-------- SOURCE INFORMATION --------
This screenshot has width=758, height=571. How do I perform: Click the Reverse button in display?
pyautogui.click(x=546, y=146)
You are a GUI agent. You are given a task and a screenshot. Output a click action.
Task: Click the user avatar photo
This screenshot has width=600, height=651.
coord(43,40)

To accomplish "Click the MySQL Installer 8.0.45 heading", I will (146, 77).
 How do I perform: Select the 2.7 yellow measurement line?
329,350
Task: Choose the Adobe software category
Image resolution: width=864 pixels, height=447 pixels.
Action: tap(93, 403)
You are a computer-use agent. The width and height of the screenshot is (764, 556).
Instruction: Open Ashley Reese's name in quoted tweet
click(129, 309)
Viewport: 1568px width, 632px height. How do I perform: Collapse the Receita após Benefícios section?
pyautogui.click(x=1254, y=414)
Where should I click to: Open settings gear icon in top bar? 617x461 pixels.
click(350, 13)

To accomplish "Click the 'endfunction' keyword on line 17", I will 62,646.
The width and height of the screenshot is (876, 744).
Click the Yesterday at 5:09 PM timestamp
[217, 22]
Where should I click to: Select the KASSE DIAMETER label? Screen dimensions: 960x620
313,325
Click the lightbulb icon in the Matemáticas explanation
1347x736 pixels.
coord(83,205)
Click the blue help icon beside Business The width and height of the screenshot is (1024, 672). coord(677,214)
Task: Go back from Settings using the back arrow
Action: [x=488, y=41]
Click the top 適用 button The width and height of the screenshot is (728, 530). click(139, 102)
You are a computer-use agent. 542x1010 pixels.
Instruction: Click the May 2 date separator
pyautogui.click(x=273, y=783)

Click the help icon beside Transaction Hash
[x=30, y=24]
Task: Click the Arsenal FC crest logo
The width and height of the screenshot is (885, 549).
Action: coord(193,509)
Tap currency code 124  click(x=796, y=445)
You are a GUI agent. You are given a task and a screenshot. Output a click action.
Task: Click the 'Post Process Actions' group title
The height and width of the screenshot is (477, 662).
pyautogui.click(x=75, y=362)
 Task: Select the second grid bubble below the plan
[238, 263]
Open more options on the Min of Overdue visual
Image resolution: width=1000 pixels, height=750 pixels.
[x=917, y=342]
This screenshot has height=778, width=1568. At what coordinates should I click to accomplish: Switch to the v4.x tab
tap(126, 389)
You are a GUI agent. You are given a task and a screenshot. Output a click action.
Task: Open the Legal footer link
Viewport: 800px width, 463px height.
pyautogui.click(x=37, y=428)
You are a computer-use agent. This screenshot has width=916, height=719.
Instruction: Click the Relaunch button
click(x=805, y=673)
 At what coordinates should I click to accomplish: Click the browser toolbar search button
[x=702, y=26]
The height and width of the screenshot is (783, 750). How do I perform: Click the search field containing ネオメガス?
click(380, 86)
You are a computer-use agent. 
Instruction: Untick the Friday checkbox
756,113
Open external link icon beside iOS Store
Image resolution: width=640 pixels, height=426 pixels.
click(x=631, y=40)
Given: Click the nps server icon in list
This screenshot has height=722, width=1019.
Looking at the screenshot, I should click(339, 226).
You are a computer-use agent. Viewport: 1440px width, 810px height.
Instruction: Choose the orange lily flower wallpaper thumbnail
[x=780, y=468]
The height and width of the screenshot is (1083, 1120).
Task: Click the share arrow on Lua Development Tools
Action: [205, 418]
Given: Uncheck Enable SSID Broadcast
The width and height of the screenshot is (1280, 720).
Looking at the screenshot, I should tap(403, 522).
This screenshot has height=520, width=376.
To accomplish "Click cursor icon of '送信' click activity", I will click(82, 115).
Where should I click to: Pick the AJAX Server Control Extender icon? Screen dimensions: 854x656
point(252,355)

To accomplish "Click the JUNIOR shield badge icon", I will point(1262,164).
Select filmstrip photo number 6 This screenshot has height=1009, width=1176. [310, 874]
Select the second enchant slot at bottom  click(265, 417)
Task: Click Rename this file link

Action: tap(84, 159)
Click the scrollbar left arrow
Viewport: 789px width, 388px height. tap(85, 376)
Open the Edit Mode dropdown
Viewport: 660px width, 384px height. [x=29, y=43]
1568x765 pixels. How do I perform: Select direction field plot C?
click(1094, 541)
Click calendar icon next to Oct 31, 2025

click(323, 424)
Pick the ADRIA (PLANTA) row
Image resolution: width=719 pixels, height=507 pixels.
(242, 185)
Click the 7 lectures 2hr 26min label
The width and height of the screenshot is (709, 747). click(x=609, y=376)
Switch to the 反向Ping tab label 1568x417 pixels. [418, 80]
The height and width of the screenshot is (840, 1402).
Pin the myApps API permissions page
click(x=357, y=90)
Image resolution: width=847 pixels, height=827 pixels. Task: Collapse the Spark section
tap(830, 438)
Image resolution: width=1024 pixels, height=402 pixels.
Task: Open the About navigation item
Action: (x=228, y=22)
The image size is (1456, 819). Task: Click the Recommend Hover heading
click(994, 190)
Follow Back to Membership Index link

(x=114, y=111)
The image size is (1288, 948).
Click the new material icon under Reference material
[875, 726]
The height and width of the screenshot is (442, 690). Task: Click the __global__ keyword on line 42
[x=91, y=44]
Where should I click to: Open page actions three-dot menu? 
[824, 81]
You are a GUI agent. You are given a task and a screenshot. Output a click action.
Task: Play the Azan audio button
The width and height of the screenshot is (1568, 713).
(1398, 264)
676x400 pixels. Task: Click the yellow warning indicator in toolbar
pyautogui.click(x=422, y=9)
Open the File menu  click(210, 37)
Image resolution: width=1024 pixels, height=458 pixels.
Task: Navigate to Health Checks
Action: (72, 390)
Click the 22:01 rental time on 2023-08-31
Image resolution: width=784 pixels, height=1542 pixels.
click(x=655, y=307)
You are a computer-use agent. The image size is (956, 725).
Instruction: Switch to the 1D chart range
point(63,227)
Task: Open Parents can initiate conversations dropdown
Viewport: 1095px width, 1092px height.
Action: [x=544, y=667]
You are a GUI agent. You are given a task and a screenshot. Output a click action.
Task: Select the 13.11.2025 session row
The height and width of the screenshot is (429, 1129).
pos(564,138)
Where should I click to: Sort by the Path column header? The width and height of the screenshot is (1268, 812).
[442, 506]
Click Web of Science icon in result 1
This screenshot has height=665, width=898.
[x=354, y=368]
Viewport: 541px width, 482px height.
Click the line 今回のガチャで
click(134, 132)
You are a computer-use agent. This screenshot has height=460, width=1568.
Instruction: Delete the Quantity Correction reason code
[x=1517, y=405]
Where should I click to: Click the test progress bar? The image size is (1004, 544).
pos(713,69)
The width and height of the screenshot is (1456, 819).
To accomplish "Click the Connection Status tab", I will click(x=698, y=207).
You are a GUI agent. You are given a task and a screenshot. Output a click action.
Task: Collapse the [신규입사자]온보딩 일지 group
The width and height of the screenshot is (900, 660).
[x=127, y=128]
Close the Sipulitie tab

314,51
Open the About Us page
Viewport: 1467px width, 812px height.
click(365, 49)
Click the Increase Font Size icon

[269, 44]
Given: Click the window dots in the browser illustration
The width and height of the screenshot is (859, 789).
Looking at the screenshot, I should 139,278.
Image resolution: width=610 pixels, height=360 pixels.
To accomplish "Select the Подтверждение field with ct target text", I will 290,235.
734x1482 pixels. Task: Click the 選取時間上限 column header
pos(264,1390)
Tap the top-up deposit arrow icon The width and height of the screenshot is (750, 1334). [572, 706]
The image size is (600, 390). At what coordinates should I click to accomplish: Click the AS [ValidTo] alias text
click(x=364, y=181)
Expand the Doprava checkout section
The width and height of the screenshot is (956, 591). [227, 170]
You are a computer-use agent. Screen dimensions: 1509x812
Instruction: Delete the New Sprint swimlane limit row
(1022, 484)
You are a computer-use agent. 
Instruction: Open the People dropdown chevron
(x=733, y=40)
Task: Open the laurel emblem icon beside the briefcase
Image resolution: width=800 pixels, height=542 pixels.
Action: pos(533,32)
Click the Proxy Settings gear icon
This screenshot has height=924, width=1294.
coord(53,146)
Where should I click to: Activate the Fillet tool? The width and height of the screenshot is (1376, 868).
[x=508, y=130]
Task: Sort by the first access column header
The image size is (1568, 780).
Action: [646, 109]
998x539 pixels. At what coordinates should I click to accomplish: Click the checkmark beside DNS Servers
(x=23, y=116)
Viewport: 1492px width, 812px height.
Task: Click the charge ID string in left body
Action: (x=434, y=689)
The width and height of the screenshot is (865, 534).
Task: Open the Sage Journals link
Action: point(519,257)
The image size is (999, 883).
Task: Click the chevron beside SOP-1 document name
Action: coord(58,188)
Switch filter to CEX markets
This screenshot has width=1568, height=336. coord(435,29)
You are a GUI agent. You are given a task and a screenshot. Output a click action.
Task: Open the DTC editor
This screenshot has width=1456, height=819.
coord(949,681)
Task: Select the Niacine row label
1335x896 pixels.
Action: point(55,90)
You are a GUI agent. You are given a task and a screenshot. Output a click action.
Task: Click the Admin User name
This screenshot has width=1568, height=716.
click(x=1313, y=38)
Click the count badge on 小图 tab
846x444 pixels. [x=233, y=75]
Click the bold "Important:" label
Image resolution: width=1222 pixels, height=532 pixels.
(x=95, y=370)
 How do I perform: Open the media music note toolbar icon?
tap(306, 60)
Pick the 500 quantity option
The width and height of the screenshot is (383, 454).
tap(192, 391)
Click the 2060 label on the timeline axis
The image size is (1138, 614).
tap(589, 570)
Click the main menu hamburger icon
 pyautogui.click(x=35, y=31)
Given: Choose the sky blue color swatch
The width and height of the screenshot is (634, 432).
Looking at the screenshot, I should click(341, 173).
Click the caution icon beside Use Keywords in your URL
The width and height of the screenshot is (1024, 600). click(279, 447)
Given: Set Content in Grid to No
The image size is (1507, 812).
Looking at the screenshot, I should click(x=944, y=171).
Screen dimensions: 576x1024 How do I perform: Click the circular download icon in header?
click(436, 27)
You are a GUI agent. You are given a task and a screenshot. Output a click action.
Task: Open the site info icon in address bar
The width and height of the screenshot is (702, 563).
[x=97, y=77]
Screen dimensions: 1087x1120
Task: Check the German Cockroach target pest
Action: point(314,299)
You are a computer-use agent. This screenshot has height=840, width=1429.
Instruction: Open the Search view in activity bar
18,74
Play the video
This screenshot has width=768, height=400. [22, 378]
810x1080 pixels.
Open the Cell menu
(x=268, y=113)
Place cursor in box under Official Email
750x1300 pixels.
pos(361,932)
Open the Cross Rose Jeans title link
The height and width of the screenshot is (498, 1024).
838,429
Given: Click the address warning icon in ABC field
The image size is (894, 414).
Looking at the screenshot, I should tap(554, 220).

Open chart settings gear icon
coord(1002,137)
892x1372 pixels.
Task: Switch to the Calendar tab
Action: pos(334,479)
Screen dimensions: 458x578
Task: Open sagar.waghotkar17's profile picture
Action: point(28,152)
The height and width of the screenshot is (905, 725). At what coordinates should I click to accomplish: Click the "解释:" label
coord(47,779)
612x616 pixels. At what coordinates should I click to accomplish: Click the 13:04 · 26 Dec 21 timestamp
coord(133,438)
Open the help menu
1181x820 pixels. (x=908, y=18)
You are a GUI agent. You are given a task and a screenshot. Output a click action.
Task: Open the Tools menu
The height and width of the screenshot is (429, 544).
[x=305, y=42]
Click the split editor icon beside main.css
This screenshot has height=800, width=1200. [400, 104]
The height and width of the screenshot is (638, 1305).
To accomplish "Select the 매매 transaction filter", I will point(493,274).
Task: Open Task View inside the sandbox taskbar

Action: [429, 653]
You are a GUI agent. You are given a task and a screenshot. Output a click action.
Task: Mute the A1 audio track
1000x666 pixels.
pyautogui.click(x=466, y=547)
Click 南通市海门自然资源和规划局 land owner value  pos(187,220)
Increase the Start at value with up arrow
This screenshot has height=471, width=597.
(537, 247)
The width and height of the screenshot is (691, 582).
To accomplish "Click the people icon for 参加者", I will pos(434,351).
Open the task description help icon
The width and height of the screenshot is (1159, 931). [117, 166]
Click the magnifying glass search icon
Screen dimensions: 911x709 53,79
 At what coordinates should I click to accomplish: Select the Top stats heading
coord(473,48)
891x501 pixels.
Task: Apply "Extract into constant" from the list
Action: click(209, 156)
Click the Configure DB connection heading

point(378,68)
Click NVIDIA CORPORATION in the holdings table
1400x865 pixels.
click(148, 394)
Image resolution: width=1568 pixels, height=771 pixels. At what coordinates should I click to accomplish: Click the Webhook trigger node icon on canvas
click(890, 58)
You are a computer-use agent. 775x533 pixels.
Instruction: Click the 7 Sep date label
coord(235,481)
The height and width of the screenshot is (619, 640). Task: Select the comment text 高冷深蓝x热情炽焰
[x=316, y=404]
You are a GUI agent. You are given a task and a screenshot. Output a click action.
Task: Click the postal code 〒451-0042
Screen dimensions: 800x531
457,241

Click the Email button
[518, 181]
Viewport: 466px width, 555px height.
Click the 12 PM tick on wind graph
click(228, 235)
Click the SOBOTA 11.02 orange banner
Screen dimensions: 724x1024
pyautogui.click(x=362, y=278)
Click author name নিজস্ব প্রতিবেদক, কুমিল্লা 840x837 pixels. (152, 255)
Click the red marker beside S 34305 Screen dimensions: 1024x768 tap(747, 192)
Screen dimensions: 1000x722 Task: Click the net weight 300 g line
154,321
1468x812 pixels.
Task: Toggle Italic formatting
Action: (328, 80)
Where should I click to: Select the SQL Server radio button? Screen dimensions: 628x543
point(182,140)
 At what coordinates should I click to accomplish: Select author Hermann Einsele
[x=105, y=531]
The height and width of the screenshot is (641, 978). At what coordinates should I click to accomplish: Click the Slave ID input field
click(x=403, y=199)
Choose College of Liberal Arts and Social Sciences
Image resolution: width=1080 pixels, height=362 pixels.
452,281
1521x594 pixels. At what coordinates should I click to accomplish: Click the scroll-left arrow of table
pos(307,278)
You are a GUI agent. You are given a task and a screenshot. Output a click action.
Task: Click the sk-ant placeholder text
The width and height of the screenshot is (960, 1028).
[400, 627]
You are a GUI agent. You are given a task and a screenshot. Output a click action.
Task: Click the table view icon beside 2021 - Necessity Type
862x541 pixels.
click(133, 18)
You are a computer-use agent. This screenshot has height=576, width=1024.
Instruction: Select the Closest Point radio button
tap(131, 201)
--------
▸ **WORK REQUEST**
What is needed is the number of lines above that include the string "will", and nothing else.

▸ **RESULT OF THIS EXERCISE**
8